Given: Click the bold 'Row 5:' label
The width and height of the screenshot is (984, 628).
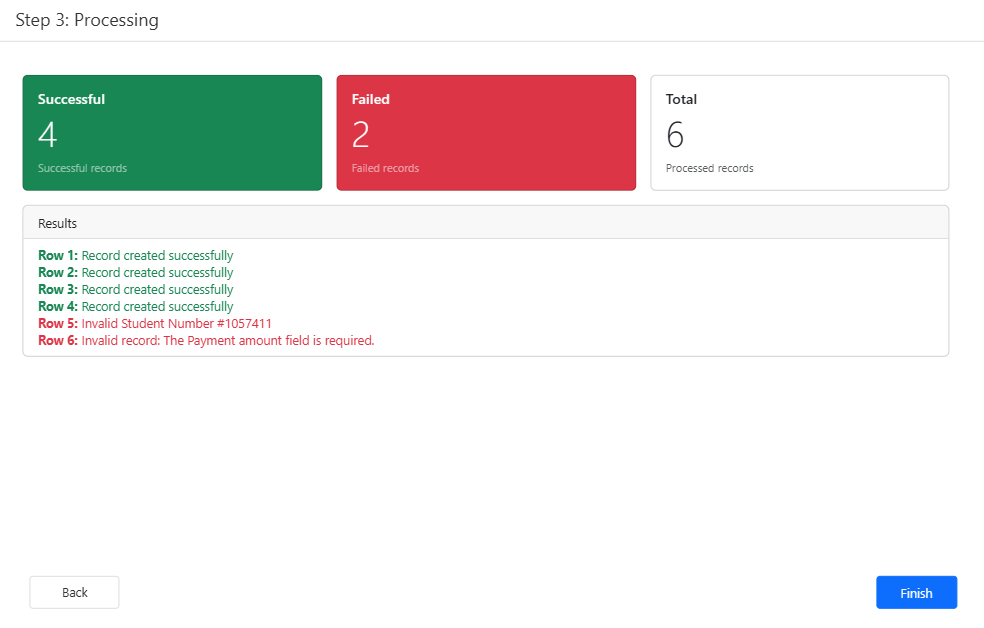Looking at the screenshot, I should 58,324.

---

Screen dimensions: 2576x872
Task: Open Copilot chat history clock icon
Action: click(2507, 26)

* * *

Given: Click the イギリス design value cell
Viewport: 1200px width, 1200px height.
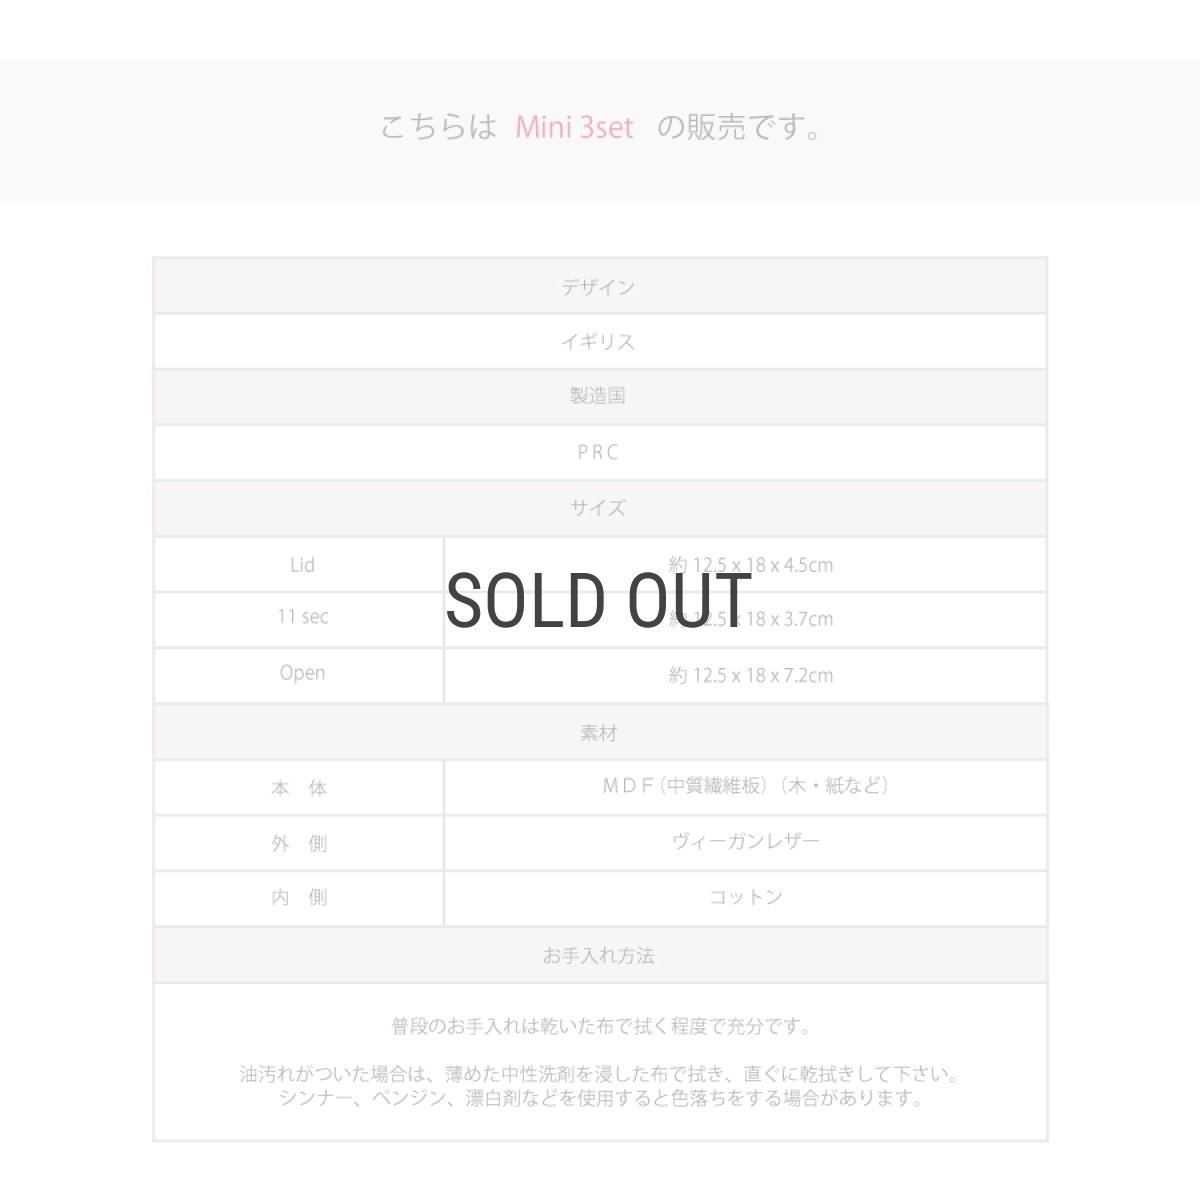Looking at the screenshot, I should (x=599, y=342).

Directions for this task: Give only the number of lines in the preceding material that contain the string "Given".

Solved exercise: 2